GOAL OF THE EXERCISE:
The output must contain exactly the lines from the top of the listing below through the line containing "Viewport: 778px width, 370px height.", and no pictures.

RECORDS PROVIDED:
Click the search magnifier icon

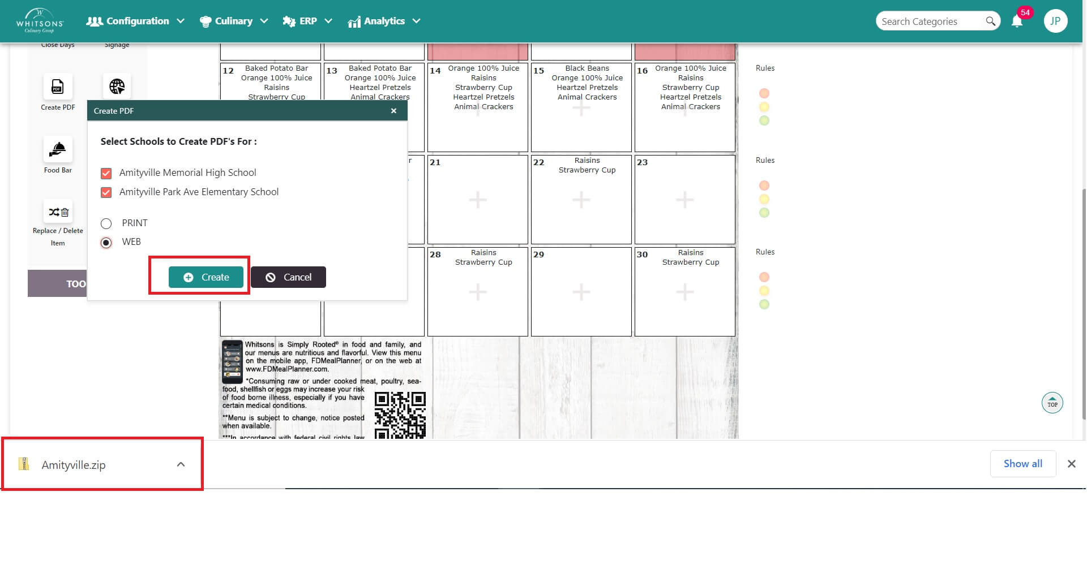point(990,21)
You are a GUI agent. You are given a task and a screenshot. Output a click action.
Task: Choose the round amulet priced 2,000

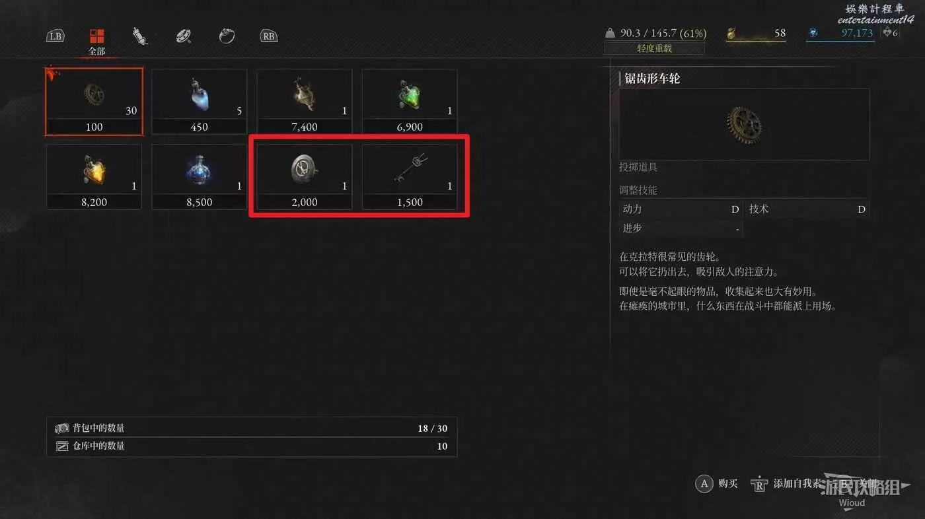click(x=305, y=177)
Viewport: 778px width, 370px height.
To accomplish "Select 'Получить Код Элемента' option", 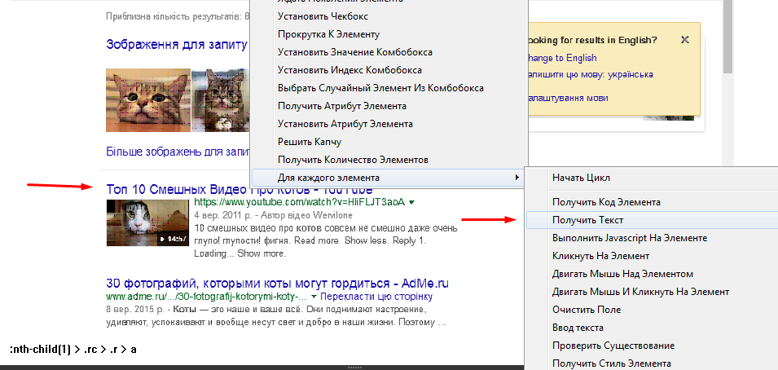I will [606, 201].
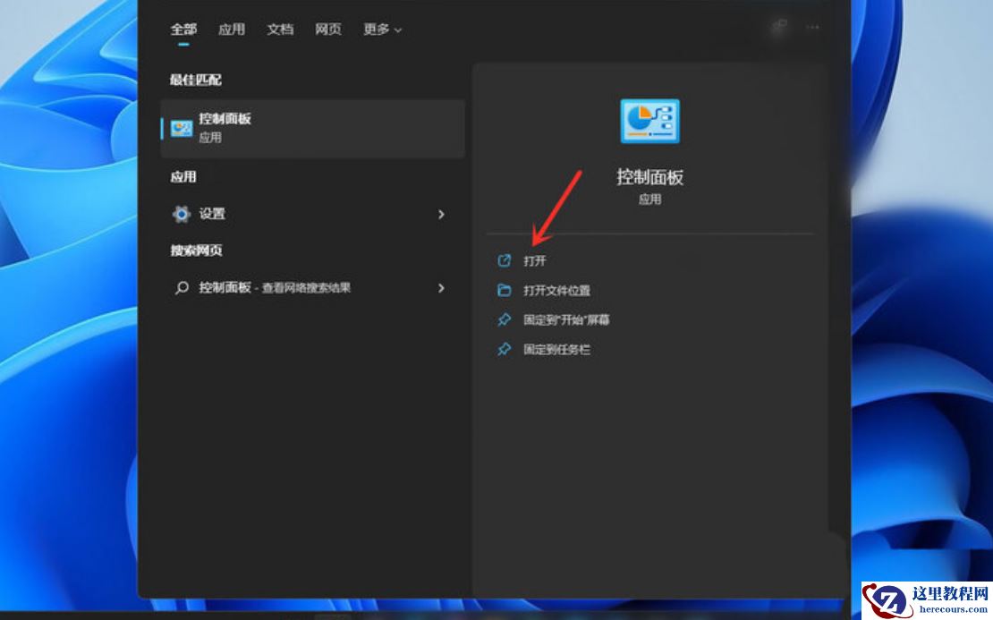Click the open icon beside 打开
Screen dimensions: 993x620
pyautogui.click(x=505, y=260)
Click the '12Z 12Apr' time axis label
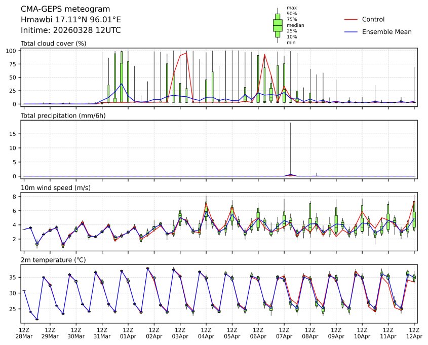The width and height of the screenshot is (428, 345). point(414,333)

COMPLETED EXERCISE:
Click the search magnifier icon

point(990,21)
You are a GUI agent. You are given a task and a screenshot. Output a click action.
Task: Choose the round amulet priced 2,000

click(x=305, y=177)
Viewport: 778px width, 370px height.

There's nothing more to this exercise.